*** EXTRACTED RECORDS ***

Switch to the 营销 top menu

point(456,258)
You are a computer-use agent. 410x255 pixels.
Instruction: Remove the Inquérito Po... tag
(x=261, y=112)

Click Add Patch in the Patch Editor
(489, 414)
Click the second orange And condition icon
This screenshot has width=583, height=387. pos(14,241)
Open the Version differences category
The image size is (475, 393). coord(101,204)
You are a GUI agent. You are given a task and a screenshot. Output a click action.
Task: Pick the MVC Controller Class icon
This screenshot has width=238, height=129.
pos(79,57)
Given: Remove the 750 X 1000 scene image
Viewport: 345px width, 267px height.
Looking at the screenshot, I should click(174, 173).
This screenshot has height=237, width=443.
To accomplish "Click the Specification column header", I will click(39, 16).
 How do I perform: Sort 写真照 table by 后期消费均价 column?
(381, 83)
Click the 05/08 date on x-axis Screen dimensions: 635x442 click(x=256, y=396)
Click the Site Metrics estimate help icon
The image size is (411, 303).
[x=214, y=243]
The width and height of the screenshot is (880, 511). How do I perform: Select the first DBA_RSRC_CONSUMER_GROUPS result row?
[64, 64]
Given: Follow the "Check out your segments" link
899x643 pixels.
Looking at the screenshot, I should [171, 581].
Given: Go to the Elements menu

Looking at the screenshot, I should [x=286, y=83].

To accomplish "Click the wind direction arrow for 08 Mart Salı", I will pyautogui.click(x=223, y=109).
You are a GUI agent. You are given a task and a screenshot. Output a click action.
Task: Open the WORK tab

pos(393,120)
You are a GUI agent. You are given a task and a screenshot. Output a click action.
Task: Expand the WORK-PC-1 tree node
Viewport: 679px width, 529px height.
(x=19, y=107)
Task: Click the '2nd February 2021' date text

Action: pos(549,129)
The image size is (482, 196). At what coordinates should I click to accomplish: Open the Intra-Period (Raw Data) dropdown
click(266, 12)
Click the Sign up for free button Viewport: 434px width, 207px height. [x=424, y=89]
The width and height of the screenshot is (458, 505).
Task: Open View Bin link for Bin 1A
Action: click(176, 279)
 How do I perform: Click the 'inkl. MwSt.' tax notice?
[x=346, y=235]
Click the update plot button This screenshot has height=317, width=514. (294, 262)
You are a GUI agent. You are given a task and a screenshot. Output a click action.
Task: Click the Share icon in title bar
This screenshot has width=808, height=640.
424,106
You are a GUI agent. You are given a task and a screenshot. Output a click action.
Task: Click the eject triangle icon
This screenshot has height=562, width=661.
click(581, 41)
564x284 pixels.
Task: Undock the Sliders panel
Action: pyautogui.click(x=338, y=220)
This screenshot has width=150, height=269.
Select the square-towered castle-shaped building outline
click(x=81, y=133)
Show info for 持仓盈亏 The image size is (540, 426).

***

• YOUR ASSIGNMENT:
Exact copies of the lines from the start of the data up to the line holding "Given: Remove the 750 X 1000 scene image", both included, are all that is needed.

• REPLY:
Switch to the 营销 top menu

point(456,258)
You are a computer-use agent. 410x255 pixels.
Instruction: Remove the Inquérito Po... tag
(x=261, y=112)

Click Add Patch in the Patch Editor
(489, 414)
Click the second orange And condition icon
This screenshot has width=583, height=387. pos(14,241)
Open the Version differences category
The image size is (475, 393). coord(101,204)
You are a GUI agent. You are given a task and a screenshot. Output a click action.
Task: Pick the MVC Controller Class icon
This screenshot has width=238, height=129.
pos(79,57)
Given: Remove the 750 X 1000 scene image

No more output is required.